MurrayL@lemmy.world 6 hours ago
You got a 2017 laptop with an A18 Pro chip? Wow that’s incredible!
deltaspawn0040@lemmy.zip 4 hours ago
No, 8gb of RAM (obviously older DDR but still) and 256gb or storage.
Of course the CPU and older components will be less powerful, but like… What do we use computers for now that we didn’t in 2017? AI? Oh nooooo, what will I ever do without local AI…
I got a bargain, but say you can only get it for double what I paid. That’s 1/6 the price. Why pay 600% more for a computer that’s not even that much better?
woelkchen@lemmy.world 11 hours ago
An iPad Air costs the same but comes with a much better M4 processor. The main difference is a less crap operating system in macOS.
popcar2@piefed.ca 11 hours ago
Sure, but a tablet isn’t a laptop.
panda_abyss@lemmy.ca 8 hours ago
You can’t really use an iPad as a laptop. The hardware exists and should work, but the software is awful.
It’s often several seconds to switch to Safari on my iPad Pro with M series chip. We’ve had app switching in computers for 40 years.

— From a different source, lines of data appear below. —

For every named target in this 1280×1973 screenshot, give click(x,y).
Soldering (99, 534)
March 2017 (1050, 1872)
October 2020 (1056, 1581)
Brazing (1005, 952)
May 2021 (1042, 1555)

Why can’t iPad do it?
woelkchen@lemmy.world 10 hours ago
So form factor, not hardware internals should be the deciding factor in cost?
Romkslrqusz@lemmy.zip 9 hours ago
To a degree, yeah.
The laptop form factor is engineered with lid and palmrest assemblies, if you’re going to compare the two then you’ll want to add a nice keyboard to that iPad. Apple’s is $270.
XLE@piefed.social 11 hours ago
In addition to being more locked down, you’d also have to figure out/purchase peripherals like the keyboard and mouse yourself, right?
ag10n@lemmy.world 11 hours ago
It’s an iPhone 16 with a MacBook shell
irate944@piefed.social 8 hours ago
Better specs in theory, but I would sooner cut my wrists than to try to work on an iOS device
MurrayL@lemmy.world 11 hours ago
Except for them to be directly comparable you’d also have to get a keyboard cover for the iPad, making it more expensive than the MacBook, and it’d still have one fewer USB port and no audio jack.
woelkchen@lemmy.world 10 hours ago
One has a keyboard (cheap components), the other has a touchscreen. The cost cancel each other out.